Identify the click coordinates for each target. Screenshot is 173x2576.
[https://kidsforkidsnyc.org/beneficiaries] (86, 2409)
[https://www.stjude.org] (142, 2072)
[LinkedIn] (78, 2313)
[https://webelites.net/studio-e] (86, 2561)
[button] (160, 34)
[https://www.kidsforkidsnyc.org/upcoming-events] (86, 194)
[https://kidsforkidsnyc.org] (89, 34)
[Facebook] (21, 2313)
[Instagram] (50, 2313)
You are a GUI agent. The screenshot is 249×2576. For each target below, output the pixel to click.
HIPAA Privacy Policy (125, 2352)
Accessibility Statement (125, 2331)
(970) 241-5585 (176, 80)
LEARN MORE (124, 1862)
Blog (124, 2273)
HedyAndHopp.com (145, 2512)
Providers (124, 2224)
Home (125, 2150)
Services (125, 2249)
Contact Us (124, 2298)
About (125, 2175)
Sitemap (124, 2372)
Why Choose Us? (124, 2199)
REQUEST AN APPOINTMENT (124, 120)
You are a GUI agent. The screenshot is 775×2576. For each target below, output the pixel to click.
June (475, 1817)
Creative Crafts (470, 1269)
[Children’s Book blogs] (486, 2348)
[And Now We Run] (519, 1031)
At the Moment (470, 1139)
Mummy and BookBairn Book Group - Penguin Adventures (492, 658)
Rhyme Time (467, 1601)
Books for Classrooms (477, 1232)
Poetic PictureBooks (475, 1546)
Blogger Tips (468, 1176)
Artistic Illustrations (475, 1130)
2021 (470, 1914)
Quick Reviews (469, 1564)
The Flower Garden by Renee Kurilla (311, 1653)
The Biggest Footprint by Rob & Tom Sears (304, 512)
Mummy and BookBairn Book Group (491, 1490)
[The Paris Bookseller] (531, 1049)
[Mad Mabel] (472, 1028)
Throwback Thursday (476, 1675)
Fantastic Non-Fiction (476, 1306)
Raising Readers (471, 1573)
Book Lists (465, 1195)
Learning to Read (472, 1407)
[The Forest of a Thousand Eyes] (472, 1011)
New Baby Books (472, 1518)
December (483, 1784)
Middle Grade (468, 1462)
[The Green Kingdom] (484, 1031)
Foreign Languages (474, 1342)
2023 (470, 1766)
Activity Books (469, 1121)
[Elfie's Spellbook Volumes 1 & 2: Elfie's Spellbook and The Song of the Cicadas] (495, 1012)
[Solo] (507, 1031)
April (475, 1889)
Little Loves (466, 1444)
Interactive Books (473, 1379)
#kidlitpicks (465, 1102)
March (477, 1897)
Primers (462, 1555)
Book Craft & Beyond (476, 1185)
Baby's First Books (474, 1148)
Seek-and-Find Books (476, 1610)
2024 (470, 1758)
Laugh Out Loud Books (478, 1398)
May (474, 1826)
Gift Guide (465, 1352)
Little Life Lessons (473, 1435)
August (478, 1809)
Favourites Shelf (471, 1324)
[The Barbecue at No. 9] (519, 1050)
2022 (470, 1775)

**********

# AIM OF THE EXERCISE:
Print the material in full, exactly as written.

# EXPECTED ANSWER:
Identify the click coordinates for each target. Screenshot is 173x2576.
[https://kidsforkidsnyc.org/beneficiaries] (86, 2409)
[https://www.stjude.org] (142, 2072)
[LinkedIn] (78, 2313)
[https://webelites.net/studio-e] (86, 2561)
[button] (160, 34)
[https://www.kidsforkidsnyc.org/upcoming-events] (86, 194)
[https://kidsforkidsnyc.org] (89, 34)
[Facebook] (21, 2313)
[Instagram] (50, 2313)
You are a GUI agent. The screenshot is 249×2576. For each target below, output the pixel to click.
HIPAA Privacy Policy (125, 2352)
Accessibility Statement (125, 2331)
(970) 241-5585 (176, 80)
LEARN MORE (124, 1862)
Blog (124, 2273)
HedyAndHopp.com (145, 2512)
Providers (124, 2224)
Home (125, 2150)
Services (125, 2249)
Contact Us (124, 2298)
About (125, 2175)
Sitemap (124, 2372)
Why Choose Us? (124, 2199)
REQUEST AN APPOINTMENT (124, 120)
You are a GUI agent. The screenshot is 775×2576. For each target below, output the pixel to click.
June (475, 1817)
Creative Crafts (470, 1269)
[Children’s Book blogs] (486, 2348)
[And Now We Run] (519, 1031)
At the Moment (470, 1139)
Mummy and BookBairn Book Group - Penguin Adventures (492, 658)
Rhyme Time (467, 1601)
Books for Classrooms (477, 1232)
Poetic PictureBooks (475, 1546)
Blogger Tips (468, 1176)
Artistic Illustrations (475, 1130)
2021 (470, 1914)
Quick Reviews (469, 1564)
The Flower Garden by Renee Kurilla (311, 1653)
The Biggest Footprint by Rob & Tom Sears (304, 512)
Mummy and BookBairn Book Group (491, 1490)
[The Paris Bookseller] (531, 1049)
[Mad Mabel] (472, 1028)
Throwback Thursday (476, 1675)
Fantastic Non-Fiction (476, 1306)
Raising Readers (471, 1573)
Book Lists (465, 1195)
Learning to Read (472, 1407)
[The Forest of a Thousand Eyes] (472, 1011)
New Baby Books (472, 1518)
December (483, 1784)
Middle Grade (468, 1462)
[The Green Kingdom] (484, 1031)
Foreign Languages (474, 1342)
2023 (470, 1766)
Activity Books (469, 1121)
[Elfie's Spellbook Volumes 1 & 2: Elfie's Spellbook and The Song of the Cicadas] (495, 1012)
[Solo] (507, 1031)
April (475, 1889)
Little Loves (466, 1444)
Interactive Books (473, 1379)
#kidlitpicks (465, 1102)
March (477, 1897)
Primers (462, 1555)
Book Craft & Beyond (476, 1185)
Baby's First Books (474, 1148)
Seek-and-Find Books (476, 1610)
2024 (470, 1758)
Laugh Out Loud Books (478, 1398)
May (474, 1826)
Gift Guide (465, 1352)
Little Life Lessons (473, 1435)
August (478, 1809)
Favourites Shelf (471, 1324)
[The Barbecue at No. 9] (519, 1050)
2022 (470, 1775)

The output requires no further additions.